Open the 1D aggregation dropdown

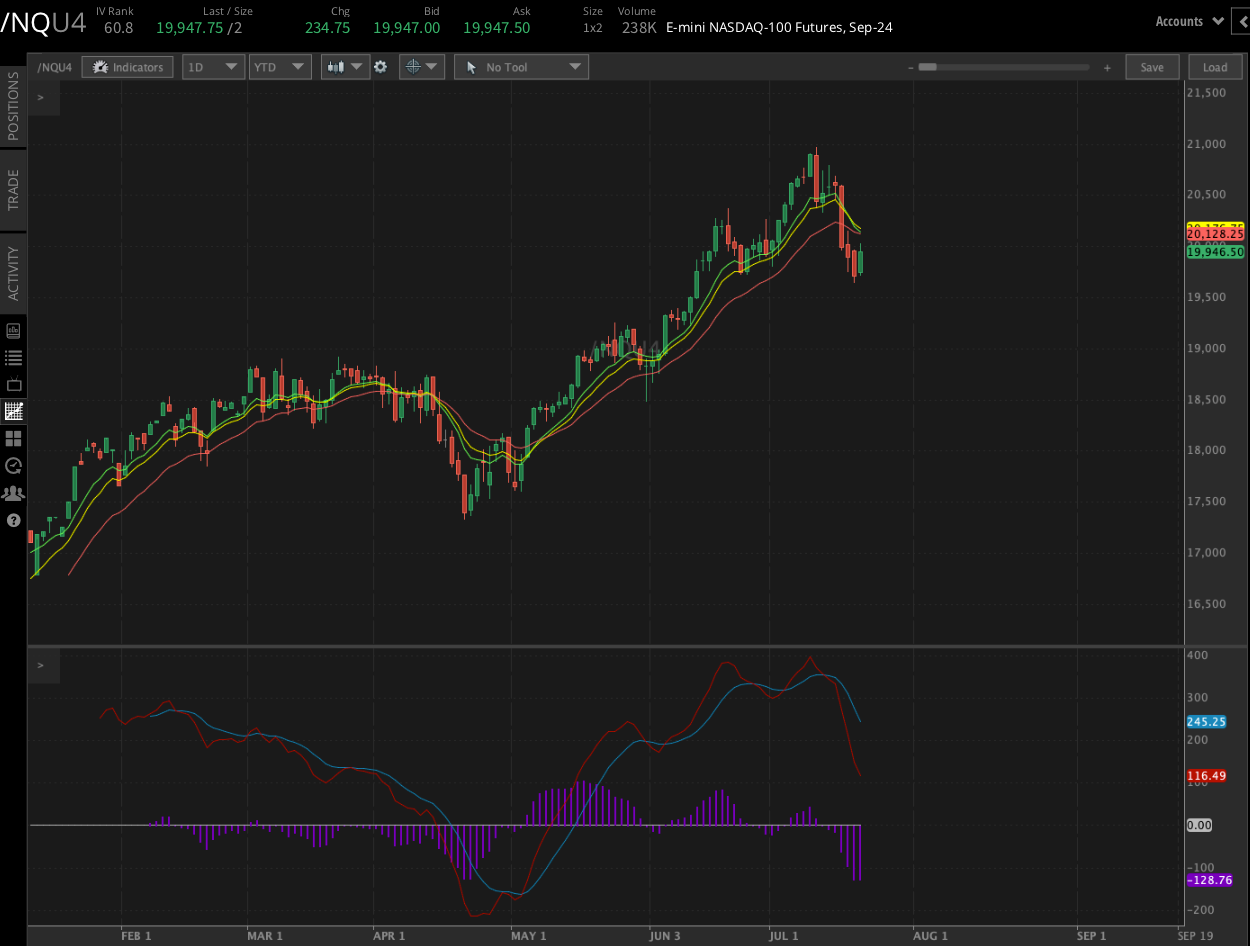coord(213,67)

---

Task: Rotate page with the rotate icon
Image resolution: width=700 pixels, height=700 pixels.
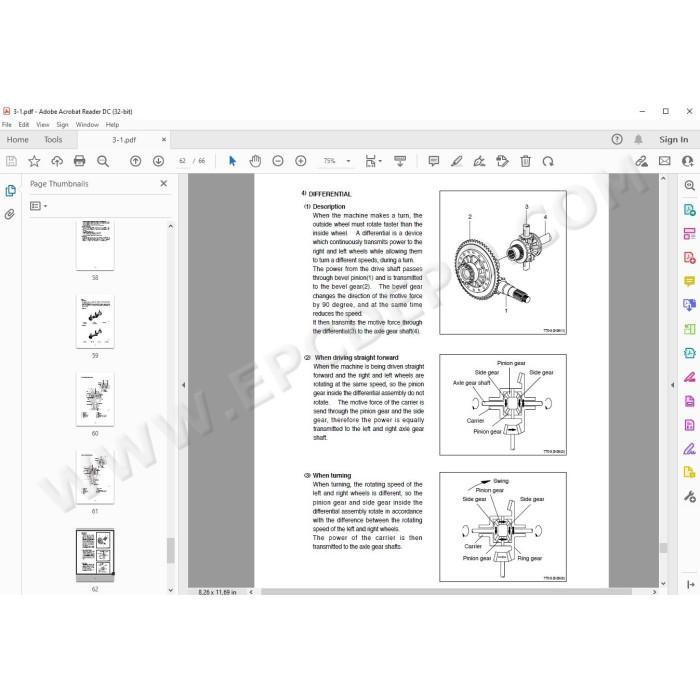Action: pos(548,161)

---

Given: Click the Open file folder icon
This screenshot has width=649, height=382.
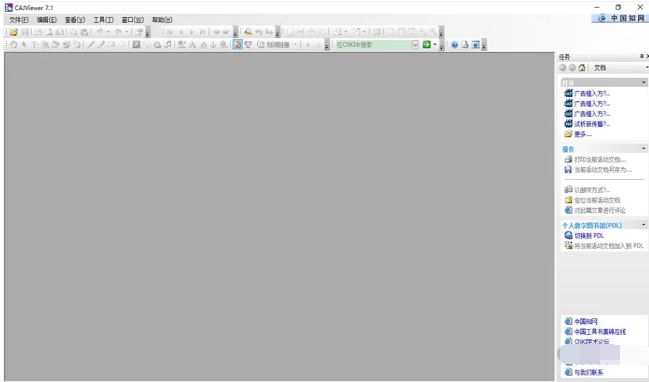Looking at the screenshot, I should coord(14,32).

> [PROBLEM TO SOLVE] Which lines in the records above contain the string "icon"? Copy each one.

> [RESULT FOR THIS TASK]
Task: Rotate page with the rotate icon
Given: Click the Open file folder icon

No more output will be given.